Professor Hespenheide's research has focused on insects, and his variety of projects is united by curiosity about communities and faunas: How many species live in a particular area? What evolutionary pressures do they face? Of these, predator-prey interactions are of special interest, particularly in Costa Rica. Specific projects include the following:

First, the insect fauna of the La Selva Biological Station, Costa Rica: Systematic collecting and ecological sampling have been used by the Arthropods of La Selva project (ALAS) in an attempt to determine the species richness of arthropods of a lowland tropical forest site. Inventory of the biodiversity of the tropical regions is one of the largest frontiers of biological research. Costa Rica's Institute Nacional de Biodiversidad (INBio), a collaborator in the ALAS project, has become a model for faunal inventories. The jewel beetles (Buprestidae) and a subfamily of weevils (Curculionidae, Conoderinae) are my focal groups.

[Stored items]
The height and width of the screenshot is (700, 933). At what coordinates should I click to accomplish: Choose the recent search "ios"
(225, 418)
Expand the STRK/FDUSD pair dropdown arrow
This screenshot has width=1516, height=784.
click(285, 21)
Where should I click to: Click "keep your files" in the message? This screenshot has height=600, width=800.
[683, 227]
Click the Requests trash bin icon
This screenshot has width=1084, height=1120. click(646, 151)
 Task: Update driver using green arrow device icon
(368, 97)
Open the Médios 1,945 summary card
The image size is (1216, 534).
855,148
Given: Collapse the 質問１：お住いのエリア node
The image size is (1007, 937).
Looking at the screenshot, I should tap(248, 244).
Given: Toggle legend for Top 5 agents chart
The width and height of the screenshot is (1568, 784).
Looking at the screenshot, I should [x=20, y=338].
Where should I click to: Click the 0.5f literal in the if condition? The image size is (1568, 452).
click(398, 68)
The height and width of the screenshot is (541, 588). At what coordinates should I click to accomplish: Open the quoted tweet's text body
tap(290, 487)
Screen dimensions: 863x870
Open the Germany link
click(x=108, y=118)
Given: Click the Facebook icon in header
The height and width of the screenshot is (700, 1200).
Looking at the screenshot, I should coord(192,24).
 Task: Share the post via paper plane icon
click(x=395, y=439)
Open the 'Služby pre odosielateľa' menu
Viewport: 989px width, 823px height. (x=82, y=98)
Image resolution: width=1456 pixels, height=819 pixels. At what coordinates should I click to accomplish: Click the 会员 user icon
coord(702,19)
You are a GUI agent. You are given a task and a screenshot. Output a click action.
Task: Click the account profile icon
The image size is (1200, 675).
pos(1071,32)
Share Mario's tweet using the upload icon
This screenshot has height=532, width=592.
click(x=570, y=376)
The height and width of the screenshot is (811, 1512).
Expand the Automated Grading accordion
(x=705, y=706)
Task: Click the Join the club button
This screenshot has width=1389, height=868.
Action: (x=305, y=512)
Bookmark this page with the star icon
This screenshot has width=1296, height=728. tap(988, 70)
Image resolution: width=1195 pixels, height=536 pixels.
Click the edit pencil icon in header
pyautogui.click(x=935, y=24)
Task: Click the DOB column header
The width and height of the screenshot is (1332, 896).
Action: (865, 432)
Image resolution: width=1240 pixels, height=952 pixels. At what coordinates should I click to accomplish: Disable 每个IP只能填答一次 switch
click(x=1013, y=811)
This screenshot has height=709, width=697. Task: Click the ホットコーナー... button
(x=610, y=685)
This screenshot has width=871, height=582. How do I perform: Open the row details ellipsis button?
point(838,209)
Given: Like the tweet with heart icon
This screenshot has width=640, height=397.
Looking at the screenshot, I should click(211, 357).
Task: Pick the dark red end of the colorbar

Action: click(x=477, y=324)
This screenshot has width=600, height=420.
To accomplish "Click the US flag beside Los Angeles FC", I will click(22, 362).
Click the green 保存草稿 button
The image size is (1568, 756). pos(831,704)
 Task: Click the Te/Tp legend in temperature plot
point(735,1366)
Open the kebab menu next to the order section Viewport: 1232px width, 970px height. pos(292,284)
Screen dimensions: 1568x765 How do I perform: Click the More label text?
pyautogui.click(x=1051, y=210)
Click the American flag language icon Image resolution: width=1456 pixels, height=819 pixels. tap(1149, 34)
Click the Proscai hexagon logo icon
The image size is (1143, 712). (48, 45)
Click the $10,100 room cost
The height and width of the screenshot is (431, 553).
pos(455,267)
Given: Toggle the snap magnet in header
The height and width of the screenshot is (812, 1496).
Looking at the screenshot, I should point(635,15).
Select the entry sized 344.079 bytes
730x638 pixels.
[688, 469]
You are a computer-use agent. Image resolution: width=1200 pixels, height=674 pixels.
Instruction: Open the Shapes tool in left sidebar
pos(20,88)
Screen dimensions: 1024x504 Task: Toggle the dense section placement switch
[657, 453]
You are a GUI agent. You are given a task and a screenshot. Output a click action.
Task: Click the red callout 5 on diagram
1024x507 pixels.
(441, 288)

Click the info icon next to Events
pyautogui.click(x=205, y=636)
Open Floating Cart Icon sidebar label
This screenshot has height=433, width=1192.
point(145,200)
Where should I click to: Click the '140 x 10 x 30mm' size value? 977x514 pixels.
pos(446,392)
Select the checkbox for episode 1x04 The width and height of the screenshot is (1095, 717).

### Actions to take:
1 > Summarize the passage on Professor Hespenheide's insect research in two sentences.
2 > Answer these questions from the passage on Professor Hespenheide's insect research:
(a) Which interactions are named as being of special interest?
(b) Which Costa Rican institute is a collaborator in the ALAS project?
(c) Which subfamily of weevils is one of the focal groups?
3 > Write the next part of the passage on Professor Hespenheide's insect research, picking up after its final sentence.

### Answers by item number:
1 > Professor Hespenheide's insect research is driven by curiosity about communities and faunas, with particular interest in predator-prey interactions in Costa Rica. One project, the Arthropods of La Selva (ALAS) effort at the La Selva Biological Station, uses systematic collecting and ecological sampling to determine arthropod species richness in a lowland tropical forest, and his focal groups there are jewel beetles and a subfamily of weevils.

2 >
(a) Predator-prey interactions.
(b) The Institute Nacional de Biodiversidad (INBio).
(c) Conoderinae (family Curculionidae).

3 >
Second, the taxonomy and ecology of leaf-mining beetles: In addition to more descriptive studies, Professor Hespenheide has used these beetles as bioassays of the effectiveness of insect defense of plants bearing extra floral nectaries. Although ants are usually thought of as the protectors of such plants, he is particularly impressed by the frequency of parasitoids as visitors to nectaries and wonders about their importance to such systems.